> **Assigned task**:
Output all the records below, word for word.

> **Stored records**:
────────
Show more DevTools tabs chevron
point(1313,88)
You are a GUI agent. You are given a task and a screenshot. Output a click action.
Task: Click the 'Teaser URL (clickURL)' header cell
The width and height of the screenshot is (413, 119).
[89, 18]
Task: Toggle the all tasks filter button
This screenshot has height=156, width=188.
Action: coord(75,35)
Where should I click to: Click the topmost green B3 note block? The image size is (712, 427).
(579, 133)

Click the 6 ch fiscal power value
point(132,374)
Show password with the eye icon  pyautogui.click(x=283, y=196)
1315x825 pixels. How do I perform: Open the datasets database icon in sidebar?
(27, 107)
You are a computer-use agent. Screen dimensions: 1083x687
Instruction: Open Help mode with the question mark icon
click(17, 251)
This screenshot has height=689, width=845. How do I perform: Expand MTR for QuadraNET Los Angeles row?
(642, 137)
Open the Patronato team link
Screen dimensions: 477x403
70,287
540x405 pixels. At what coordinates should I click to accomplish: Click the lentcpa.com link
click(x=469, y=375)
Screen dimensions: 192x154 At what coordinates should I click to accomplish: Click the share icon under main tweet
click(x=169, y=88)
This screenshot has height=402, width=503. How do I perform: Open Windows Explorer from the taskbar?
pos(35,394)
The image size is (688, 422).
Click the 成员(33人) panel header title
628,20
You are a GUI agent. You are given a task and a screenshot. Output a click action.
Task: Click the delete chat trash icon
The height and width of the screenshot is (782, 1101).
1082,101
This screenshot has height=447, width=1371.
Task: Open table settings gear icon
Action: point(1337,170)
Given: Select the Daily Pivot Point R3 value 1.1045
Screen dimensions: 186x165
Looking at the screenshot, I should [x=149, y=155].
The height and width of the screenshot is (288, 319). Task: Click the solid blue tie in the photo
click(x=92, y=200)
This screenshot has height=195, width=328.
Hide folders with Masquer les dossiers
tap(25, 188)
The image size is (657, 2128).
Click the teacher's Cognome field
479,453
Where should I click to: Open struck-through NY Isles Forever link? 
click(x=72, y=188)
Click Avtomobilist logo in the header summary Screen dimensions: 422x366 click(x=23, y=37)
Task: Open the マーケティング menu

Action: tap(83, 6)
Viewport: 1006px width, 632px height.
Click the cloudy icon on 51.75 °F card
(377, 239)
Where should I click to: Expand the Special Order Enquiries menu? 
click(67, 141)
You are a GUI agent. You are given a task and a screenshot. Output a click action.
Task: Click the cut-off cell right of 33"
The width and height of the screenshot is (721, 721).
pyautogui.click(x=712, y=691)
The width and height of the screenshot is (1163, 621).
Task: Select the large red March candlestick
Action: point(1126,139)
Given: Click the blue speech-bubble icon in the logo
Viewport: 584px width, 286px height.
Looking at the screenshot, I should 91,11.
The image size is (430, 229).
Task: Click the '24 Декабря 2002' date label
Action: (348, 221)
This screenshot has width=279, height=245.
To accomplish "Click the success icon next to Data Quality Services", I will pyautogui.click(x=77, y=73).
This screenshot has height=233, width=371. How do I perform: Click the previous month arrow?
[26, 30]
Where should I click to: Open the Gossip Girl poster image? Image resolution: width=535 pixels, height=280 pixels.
────────
> **Response**:
Show more DevTools tabs chevron
point(1313,88)
You are a GUI agent. You are given a task and a screenshot. Output a click action.
Task: Click the 'Teaser URL (clickURL)' header cell
The width and height of the screenshot is (413, 119).
[89, 18]
Task: Toggle the all tasks filter button
This screenshot has height=156, width=188.
Action: coord(75,35)
Where should I click to: Click the topmost green B3 note block? The image size is (712, 427).
(579, 133)

Click the 6 ch fiscal power value
point(132,374)
Show password with the eye icon  pyautogui.click(x=283, y=196)
1315x825 pixels. How do I perform: Open the datasets database icon in sidebar?
(27, 107)
You are a computer-use agent. Screen dimensions: 1083x687
Instruction: Open Help mode with the question mark icon
click(17, 251)
This screenshot has height=689, width=845. How do I perform: Expand MTR for QuadraNET Los Angeles row?
(642, 137)
Open the Patronato team link
Screen dimensions: 477x403
70,287
540x405 pixels. At what coordinates should I click to accomplish: Click the lentcpa.com link
click(x=469, y=375)
Screen dimensions: 192x154 At what coordinates should I click to accomplish: Click the share icon under main tweet
click(x=169, y=88)
This screenshot has height=402, width=503. How do I perform: Open Windows Explorer from the taskbar?
pos(35,394)
The image size is (688, 422).
Click the 成员(33人) panel header title
628,20
You are a GUI agent. You are given a task and a screenshot. Output a click action.
Task: Click the delete chat trash icon
The height and width of the screenshot is (782, 1101).
1082,101
This screenshot has height=447, width=1371.
Task: Open table settings gear icon
Action: point(1337,170)
Given: Select the Daily Pivot Point R3 value 1.1045
Screen dimensions: 186x165
Looking at the screenshot, I should [x=149, y=155].
The height and width of the screenshot is (288, 319). Task: Click the solid blue tie in the photo
click(x=92, y=200)
This screenshot has height=195, width=328.
Hide folders with Masquer les dossiers
tap(25, 188)
The image size is (657, 2128).
Click the teacher's Cognome field
479,453
Where should I click to: Open struck-through NY Isles Forever link? 
click(x=72, y=188)
Click Avtomobilist logo in the header summary Screen dimensions: 422x366 click(x=23, y=37)
Task: Open the マーケティング menu

Action: tap(83, 6)
Viewport: 1006px width, 632px height.
Click the cloudy icon on 51.75 °F card
(377, 239)
Where should I click to: Expand the Special Order Enquiries menu? 
click(67, 141)
You are a GUI agent. You are given a task and a screenshot. Output a click action.
Task: Click the cut-off cell right of 33"
The width and height of the screenshot is (721, 721).
pyautogui.click(x=712, y=691)
The width and height of the screenshot is (1163, 621).
Task: Select the large red March candlestick
Action: point(1126,139)
Given: Click the blue speech-bubble icon in the logo
Viewport: 584px width, 286px height.
Looking at the screenshot, I should 91,11.
The image size is (430, 229).
Task: Click the '24 Декабря 2002' date label
Action: (348, 221)
This screenshot has width=279, height=245.
To accomplish "Click the success icon next to Data Quality Services", I will pyautogui.click(x=77, y=73).
This screenshot has height=233, width=371. How do I perform: Click the previous month arrow?
[26, 30]
Where should I click to: Open the Gossip Girl poster image? Image resolution: width=535 pixels, height=280 pixels.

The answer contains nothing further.